Activity-detecting wearables aren’t exactly novel — the Apple Watch, Fitbit’s lineup of fitness wearables, and countless smartwatches running Google’s WearOS interpret movements to determine whether you’re, say, jogging rather than walking. But many of the algorithmic models underlying their features need lots of human-generated training data, and typically they can’t make use of that data if it isn’t labeled by hand.

Fortunately, researchers at the University of Massachusetts Amherst have developed a labor-saving solution they say could save valuable time. In a paper published on the preprint server Arxiv.org (“Few-Shot Learning-Based Human Activity Recognition“), they describe a few-shot learning technique — a technique to teach an AI model with a small amount of labeled training data by transferring knowledge from relevant tasks — optimized for wearable sensor-based activity recognition.

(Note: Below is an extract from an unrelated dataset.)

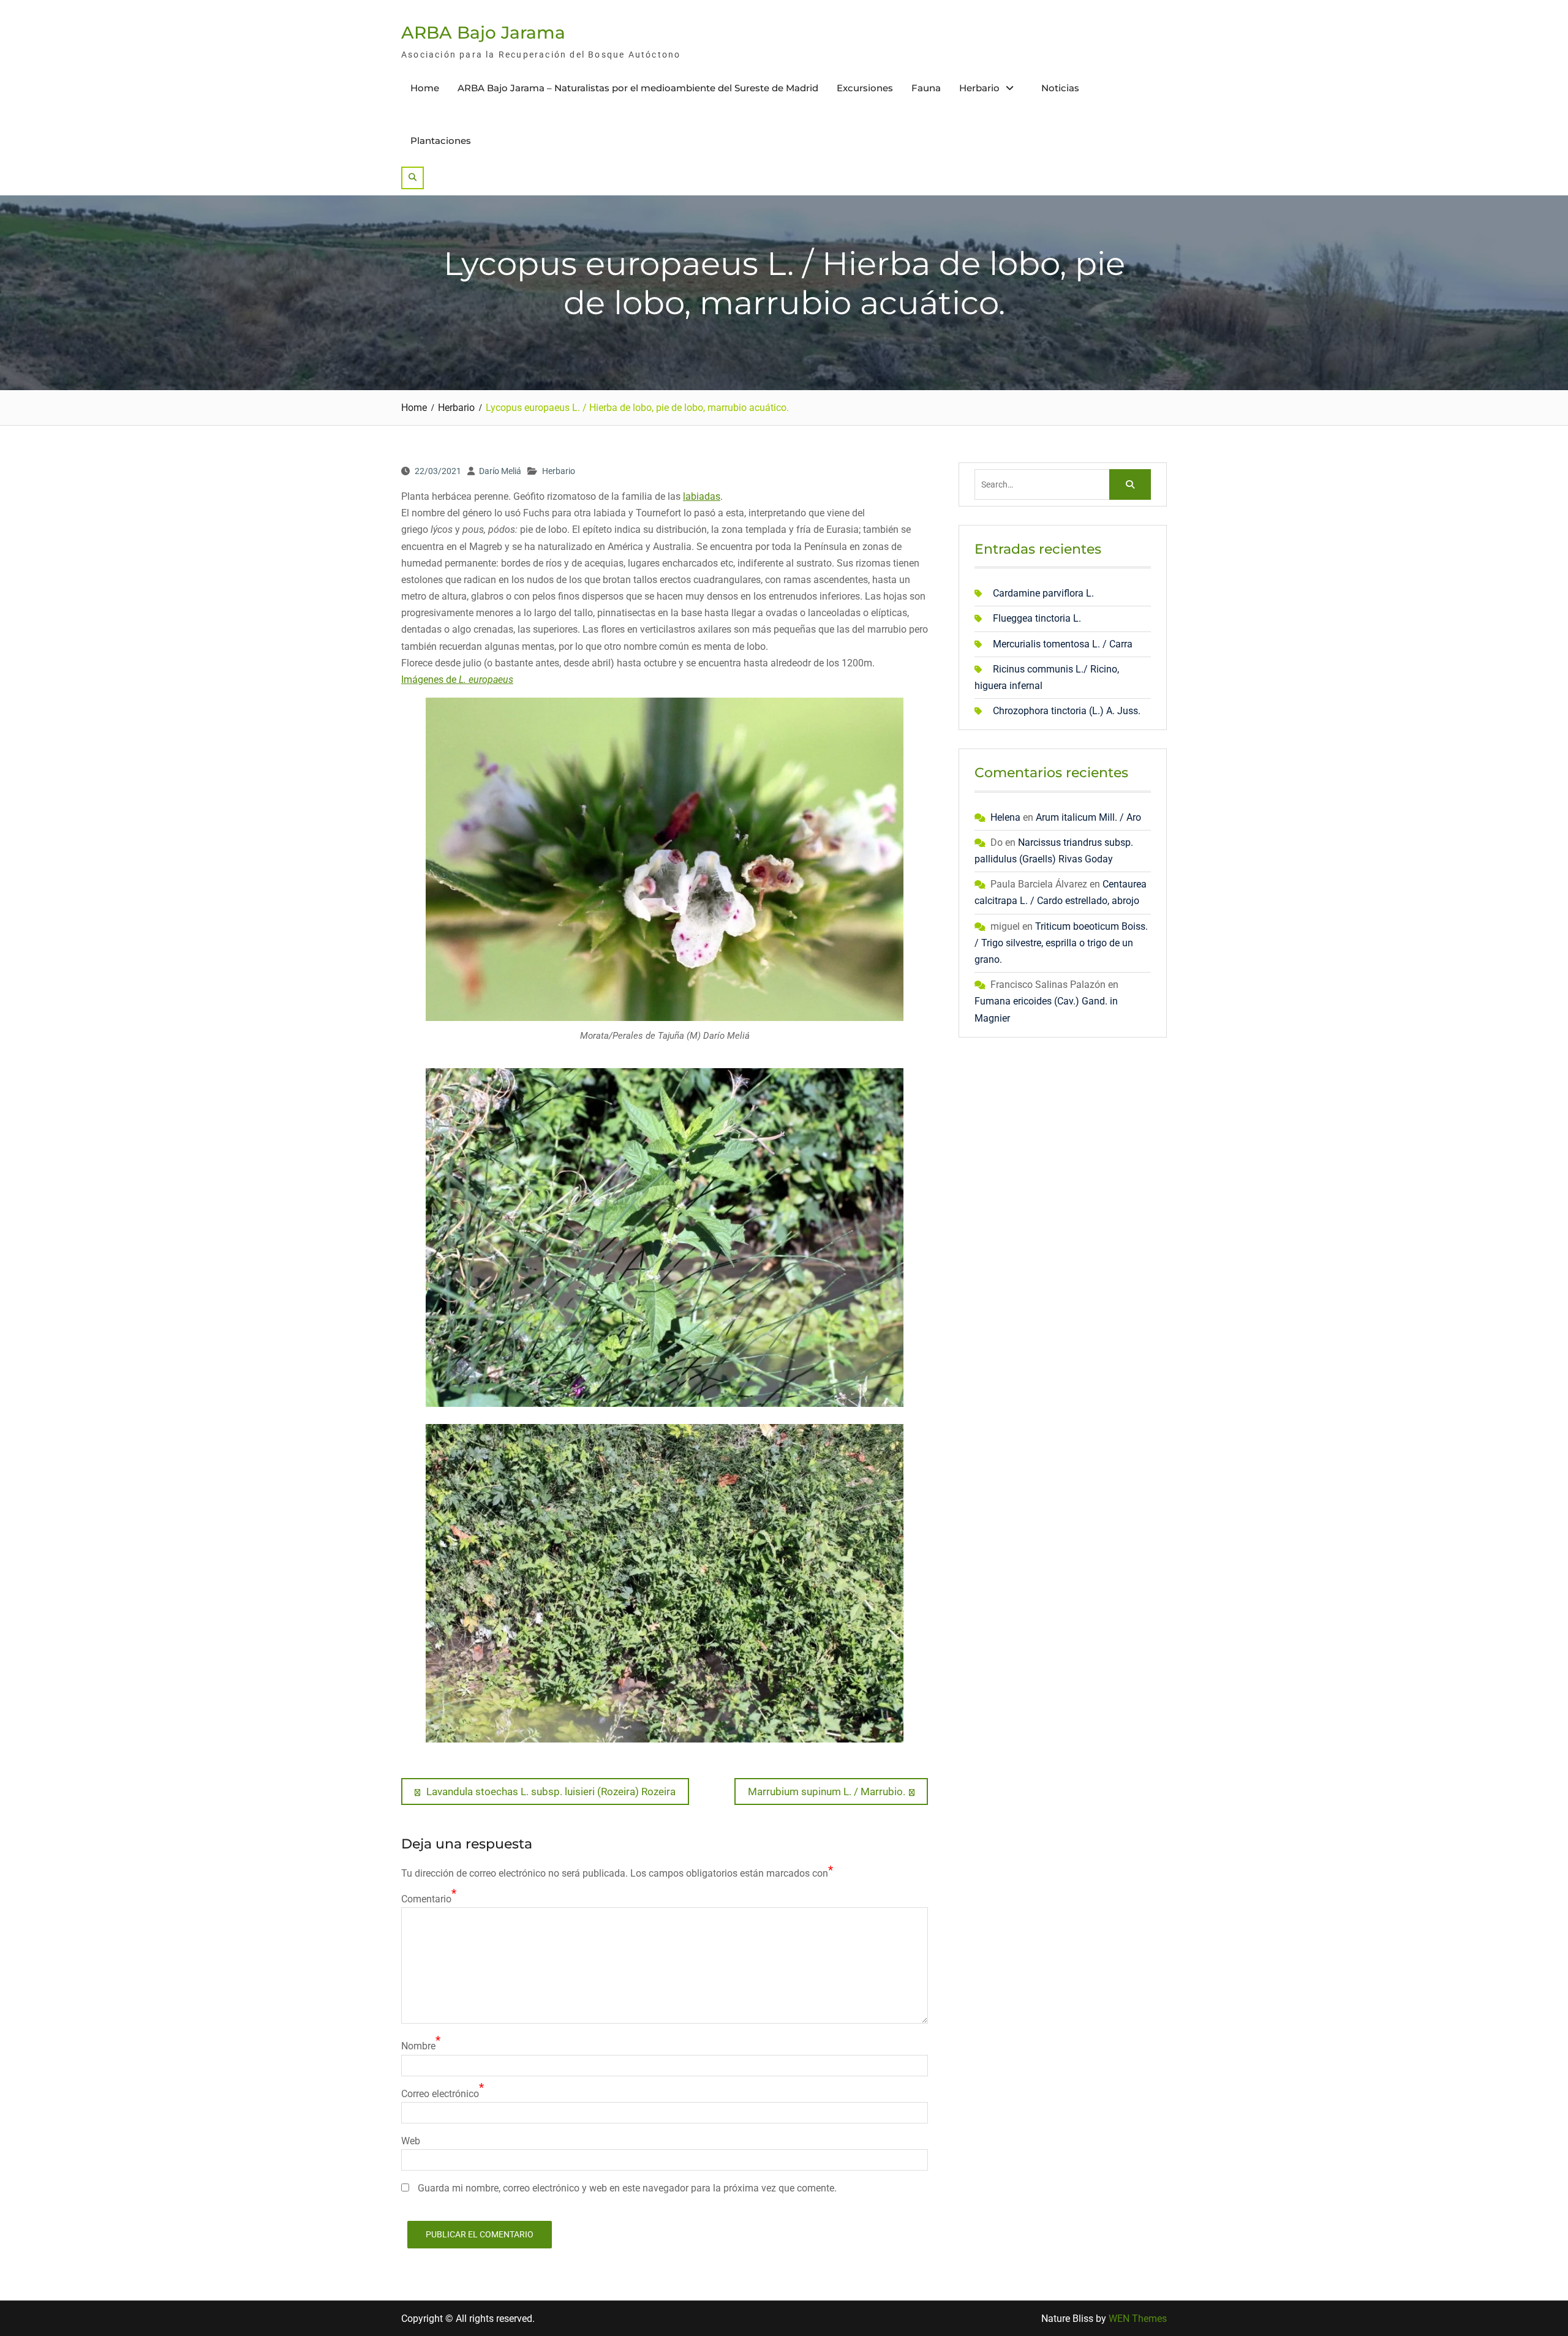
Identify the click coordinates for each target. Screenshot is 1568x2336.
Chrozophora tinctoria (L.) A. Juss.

“Due to the high costs to obtain … activity data and the ubiquitous similarities between activity modes, it can be more efficient to borrow information from existing activity recognition models than to collect more data to train a new model from scratch when only a few data are available for model training,” the paper’s authors wrote. “The proposed few-shot human activity recognition method leverages a deep learning model for feature extraction and classification while knowledge transfer is performed in the manner of model parameter transfer.”

Concretely, the team devised a framework — few-shot human activity recognition (FSHAR) — comprising three steps. First, a deep learning model — specifically a long-short term memory (LSTM) network, a type of recurrent neural network that can capture long-term dependencies — that transforms low-level sensor input into high-level semantic information is trained with samples. Next, data that’s relevant or helpful to learning the target task (or tasks) is mathematically discerned and separated from that which isn’t relevant. Lastly, the parameters for the network — i.e., the variables machine-learned from historical training data — are fine-tuned before they’re transferred to a target network.

To validate their approach, the researchers performed experiments with 331 samples from two benchmark data sets: opportunity activity recognition data set (OPP), which consists of common kitchen activities from four participants with wearable sensors recorded over five different runs, and physical activity monitoring data set (PAMAP2), which comprises 12 household and exercise activities from nine participants with wearables.

Compared with the baseline, they claim that FSHAR methods “almost always” achieved the best performances.

“With the proposed framework, satisfying human activity recognition results can be achieved even when only very few training samples are available for each class,” they wrote. “Experimental results show the advantages of the framework over methods with no knowledge transfer or that only transfer knowledge of feature extractor.”